Небо темнеет, фонари зажигаются, их свет дрожит на листьях пальм, что шуршат над головой. Вокруг гудит город – рёв машин, крики торговцев, запах жареной кукурузы и бензина мешается в воздухе. Я включаю коммуникатор – старый, допотопный, с треснувшим экраном, – и вижу заголовок: «Cynticore обанкротилась. Глобальная сеть рухнула.»
Я моргаю, текила обжигает горло, сердце бьётся чаще. Это не радость. Это пустота. Одна система падает, другая встанет – как всегда. Но для меня это шанс. Зара где-то там, и если Cynticore мертва, я могу попытаться её найти.
Я иду по улице, шаги гулкие, толпа течёт мимо – лица, голоса тонут в шуме. У ларька с тако собираются люди, я подхожу, кружка греет ладонь. Там трое – чужие, но громкие, спорят о крахе.
Первый – старик, продавец тако, лицо в морщинах, как старая карта, фартук в пятнах жира, руки двигаются быстро, когда он режет мясо, нож стучит по доске. Его зовут Хорхе, я слышу, как он ворчит: «Cynticore обещала мне дроны для доставки. Я вложил всё – последние сбережения. Хотел сыну помочь, он в больнице, нога сломана. А теперь? Ничего. Всё сгорело.» Его голос хрипит, нож замирает, он смотрит в пустоту, как будто там ответ.
Я делаю глоток, текила жжёт язык. «Сочувствую, старик,» – говорю я, голос низкий, усталый. «Но почему вложился?»
Он щурится, глаза мутные, как стекло в дожде. «Они обещали стабильность. Я поверил. А теперь я – никто.»
Рядом пацан – лет семнадцать, в рваной футболке, с коробкой дешёвых сигарет, что он толкает прохожим. Его зовут Пако, волосы торчат из под кепки, пальцы в никотине, он ухмыляется, но глаза злые. «Старик, ты лох,» – бросает он. «Я на Cynticore зарабатывал. Перепродавал левые аккаунты на черном рынке, пока они гудели. А теперь – пшик. Моя сестра ждала денег на школу. Теперь пусть ждёт дальше.»
«Заработал и потерял,» – хмыкаю я, ставлю кружку на прилавок, металл звякает. «А что дальше?»
Он сплёвывает, слюна шлёпается в пыль. «Дальше? Найду новую тему. Всегда так. Системы падают, мы выживаем.»
Третья – женщина, лет тридцать, в строгом костюме, сумка висит на плече, дорогая, кожа блестит. Её зовут Мария, я слышу, как она шипит в коммуникатор, потом бросает его в сумку. «Cynticore была моим клиентом,» – говорит она, голос острый, как нож. «Я вела их рекламу, лопнули миллионные контракты. Теперь я в долгах, офис закроют, мужа уволили. Это не просто крах – это выживание.»
Я смотрю на неё, пальцы сжимают кружку. «Выживание?»
Она щурится, губы кривятся. «Новая сеть уже растёт. Они опять нас всех поимеют. Все повторяется, снова и снова.»

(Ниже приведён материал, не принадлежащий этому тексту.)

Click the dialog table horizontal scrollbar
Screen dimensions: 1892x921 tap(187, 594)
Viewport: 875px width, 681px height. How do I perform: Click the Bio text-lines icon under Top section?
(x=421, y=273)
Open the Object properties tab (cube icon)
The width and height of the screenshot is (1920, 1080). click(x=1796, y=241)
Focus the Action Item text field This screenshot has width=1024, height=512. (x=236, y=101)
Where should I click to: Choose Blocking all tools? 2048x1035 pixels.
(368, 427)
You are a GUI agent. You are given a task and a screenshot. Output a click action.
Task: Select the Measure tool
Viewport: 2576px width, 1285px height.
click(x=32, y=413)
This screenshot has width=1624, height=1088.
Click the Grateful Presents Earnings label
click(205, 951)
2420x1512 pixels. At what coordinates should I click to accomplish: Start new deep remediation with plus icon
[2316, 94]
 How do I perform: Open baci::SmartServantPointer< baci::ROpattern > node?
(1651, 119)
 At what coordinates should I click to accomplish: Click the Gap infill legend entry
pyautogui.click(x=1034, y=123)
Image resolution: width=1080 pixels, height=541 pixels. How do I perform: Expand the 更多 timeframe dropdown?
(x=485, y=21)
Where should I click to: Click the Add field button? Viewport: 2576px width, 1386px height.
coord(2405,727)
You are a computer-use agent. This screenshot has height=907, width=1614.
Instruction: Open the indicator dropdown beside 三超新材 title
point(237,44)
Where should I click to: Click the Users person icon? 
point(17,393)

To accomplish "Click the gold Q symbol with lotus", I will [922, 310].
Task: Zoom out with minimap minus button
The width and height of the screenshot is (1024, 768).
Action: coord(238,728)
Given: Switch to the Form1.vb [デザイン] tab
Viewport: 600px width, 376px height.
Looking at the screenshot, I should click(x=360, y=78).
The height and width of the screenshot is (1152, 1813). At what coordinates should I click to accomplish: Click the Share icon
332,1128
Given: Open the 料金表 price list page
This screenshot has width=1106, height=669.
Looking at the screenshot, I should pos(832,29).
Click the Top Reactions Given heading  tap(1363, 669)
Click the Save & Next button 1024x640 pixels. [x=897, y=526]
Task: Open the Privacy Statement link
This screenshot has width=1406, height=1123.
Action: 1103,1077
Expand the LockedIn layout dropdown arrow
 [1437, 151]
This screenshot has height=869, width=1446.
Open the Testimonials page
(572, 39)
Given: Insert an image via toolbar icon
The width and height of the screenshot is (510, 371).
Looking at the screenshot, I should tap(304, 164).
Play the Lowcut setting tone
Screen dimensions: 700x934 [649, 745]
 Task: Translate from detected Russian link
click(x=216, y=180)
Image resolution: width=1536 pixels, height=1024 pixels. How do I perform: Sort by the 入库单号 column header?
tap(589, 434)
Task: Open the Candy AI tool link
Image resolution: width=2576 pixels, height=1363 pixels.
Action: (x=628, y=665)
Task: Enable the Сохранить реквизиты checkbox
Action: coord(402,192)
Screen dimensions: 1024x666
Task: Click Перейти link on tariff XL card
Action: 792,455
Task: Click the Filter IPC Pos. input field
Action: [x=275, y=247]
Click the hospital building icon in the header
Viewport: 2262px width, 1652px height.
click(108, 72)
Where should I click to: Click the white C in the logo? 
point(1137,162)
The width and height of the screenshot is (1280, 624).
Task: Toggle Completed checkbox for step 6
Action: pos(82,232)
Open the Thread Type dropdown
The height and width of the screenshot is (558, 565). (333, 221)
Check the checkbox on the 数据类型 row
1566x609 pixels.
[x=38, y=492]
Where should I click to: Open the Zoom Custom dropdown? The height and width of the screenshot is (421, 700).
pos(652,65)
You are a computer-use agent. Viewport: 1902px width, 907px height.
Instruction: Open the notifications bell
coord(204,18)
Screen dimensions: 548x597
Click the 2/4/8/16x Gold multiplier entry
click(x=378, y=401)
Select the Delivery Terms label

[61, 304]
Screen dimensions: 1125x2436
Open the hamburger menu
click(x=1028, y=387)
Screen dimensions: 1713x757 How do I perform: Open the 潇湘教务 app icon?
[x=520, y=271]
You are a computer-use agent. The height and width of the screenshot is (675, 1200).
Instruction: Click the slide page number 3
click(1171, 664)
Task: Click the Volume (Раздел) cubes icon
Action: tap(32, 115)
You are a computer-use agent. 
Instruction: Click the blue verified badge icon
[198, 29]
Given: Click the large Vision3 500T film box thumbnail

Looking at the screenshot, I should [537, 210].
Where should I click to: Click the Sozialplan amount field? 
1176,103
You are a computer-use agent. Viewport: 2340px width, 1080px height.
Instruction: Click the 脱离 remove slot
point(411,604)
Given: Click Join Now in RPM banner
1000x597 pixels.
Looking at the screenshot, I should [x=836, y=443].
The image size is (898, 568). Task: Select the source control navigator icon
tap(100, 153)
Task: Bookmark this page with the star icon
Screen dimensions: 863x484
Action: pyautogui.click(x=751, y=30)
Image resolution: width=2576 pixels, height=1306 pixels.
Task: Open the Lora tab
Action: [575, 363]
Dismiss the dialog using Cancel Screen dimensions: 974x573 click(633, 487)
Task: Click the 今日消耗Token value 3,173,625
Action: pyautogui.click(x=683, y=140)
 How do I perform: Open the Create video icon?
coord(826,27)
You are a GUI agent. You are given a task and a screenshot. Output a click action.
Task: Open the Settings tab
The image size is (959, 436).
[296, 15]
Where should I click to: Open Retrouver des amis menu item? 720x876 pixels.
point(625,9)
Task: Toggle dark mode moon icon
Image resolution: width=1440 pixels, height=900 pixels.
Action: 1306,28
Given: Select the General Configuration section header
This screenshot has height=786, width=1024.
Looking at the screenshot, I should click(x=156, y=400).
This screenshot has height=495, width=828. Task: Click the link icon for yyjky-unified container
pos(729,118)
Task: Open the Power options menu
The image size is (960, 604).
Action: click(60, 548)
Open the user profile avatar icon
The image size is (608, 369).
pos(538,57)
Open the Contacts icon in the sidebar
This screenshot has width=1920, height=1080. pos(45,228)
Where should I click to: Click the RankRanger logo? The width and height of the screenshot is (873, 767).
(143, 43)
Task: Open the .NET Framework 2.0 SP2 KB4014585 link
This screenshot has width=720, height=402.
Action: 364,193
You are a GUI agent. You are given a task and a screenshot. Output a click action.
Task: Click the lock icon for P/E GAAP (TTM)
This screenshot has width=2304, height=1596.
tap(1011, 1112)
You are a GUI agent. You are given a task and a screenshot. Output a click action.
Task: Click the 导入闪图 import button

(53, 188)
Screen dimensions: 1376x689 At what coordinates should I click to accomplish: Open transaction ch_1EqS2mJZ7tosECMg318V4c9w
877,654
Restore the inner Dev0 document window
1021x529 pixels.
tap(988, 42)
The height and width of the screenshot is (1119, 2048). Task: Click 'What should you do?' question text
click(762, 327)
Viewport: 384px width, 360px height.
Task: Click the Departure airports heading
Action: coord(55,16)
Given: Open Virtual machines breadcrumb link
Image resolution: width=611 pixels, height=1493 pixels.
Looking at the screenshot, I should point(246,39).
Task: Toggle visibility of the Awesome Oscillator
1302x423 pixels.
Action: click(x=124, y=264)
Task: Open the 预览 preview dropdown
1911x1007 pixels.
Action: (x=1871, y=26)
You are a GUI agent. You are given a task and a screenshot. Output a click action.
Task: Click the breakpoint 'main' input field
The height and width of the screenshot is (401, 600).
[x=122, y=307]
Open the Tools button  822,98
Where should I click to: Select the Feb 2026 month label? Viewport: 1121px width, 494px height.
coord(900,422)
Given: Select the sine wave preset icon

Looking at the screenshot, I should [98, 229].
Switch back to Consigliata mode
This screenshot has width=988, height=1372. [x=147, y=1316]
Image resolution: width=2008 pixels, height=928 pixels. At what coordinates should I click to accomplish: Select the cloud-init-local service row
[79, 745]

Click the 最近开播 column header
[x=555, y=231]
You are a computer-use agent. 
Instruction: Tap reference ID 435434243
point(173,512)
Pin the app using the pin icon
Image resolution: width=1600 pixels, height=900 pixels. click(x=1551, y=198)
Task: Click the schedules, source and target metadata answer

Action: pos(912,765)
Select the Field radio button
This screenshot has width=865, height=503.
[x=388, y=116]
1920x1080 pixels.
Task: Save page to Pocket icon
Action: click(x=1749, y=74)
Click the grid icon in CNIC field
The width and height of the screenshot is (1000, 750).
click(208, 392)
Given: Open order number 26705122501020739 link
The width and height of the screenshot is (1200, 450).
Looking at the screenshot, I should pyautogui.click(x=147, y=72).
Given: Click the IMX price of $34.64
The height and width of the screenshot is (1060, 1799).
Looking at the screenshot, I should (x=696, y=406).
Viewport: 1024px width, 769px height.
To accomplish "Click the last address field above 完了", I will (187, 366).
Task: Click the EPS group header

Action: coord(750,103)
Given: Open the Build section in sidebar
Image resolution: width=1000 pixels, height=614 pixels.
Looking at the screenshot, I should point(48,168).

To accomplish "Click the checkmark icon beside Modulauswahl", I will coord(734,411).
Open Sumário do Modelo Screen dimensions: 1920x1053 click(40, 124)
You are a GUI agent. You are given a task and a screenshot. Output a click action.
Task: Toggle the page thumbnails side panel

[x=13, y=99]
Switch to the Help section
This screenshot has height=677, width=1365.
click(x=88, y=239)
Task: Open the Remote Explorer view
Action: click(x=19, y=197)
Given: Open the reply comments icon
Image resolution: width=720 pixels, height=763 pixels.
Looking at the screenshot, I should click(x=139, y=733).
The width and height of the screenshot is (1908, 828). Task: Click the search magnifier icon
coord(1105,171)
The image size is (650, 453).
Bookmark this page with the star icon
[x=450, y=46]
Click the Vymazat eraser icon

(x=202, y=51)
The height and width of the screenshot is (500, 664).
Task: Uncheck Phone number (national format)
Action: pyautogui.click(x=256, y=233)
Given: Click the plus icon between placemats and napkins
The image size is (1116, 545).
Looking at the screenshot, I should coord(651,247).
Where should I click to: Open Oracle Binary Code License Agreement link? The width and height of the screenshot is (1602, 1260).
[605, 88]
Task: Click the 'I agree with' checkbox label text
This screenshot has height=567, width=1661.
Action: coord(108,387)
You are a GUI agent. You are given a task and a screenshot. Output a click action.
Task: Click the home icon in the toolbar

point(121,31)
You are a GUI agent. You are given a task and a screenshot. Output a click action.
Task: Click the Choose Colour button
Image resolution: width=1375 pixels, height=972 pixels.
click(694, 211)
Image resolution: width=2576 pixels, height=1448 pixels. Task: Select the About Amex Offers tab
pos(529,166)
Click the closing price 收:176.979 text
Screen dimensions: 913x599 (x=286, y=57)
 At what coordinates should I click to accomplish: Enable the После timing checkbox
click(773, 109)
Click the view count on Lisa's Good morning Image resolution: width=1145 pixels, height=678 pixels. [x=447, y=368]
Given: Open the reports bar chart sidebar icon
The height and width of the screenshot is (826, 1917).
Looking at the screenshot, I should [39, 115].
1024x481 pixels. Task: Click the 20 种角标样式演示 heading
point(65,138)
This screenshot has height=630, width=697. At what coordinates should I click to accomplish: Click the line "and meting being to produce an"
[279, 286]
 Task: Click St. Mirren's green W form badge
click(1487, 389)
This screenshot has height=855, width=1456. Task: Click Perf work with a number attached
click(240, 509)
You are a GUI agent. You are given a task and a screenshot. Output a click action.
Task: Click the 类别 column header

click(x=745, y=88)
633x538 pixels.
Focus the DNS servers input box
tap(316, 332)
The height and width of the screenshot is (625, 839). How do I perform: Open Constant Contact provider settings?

Я отхожу, шаги тонут в гуле, текила допита, кружка пустая, болтается в руке. Они говорят – Хорхе, Пако, Мария, – их голоса сливаются, как эхо в каньоне. Cynticore рухнула, но я не радуюсь. Старик говорил про сына, пацан про сестру, женщина про жизнь. А я? Я потерял Зару, но теперь у меня шанс. Что с ней случилось? Почему она стала лицом этой аферы? Я не знаю, что убило Cynticore – долги, взлом, конкуренты, – но мне плевать. Это дыра, через которую я пролезу.
Я иду к транспортной станции, огни мигают, дроны гудят, толпа редеет. У ларька с газетами заголовки кричат: «Крах века!» Я покупаю билет – дешёвый, в Дубай, где видел её последний раз. Рюкзак висит на плече, ботинки шлёпают по бетону. Новая система придёт, но я успею. Я найду её.
Сажусь в транспорт, запах железа и пота бьёт в нос, кто-то не сдержался и выпустил газы. Окно запотевшее, мутное, город тонет в ночи, огни гаснут, как звёзды. Я думаю: Зара, ты где-то там. Cynticore мертва, но ты жива. Я узнаю правду – кто тебя покалечил, кто тебя сделал.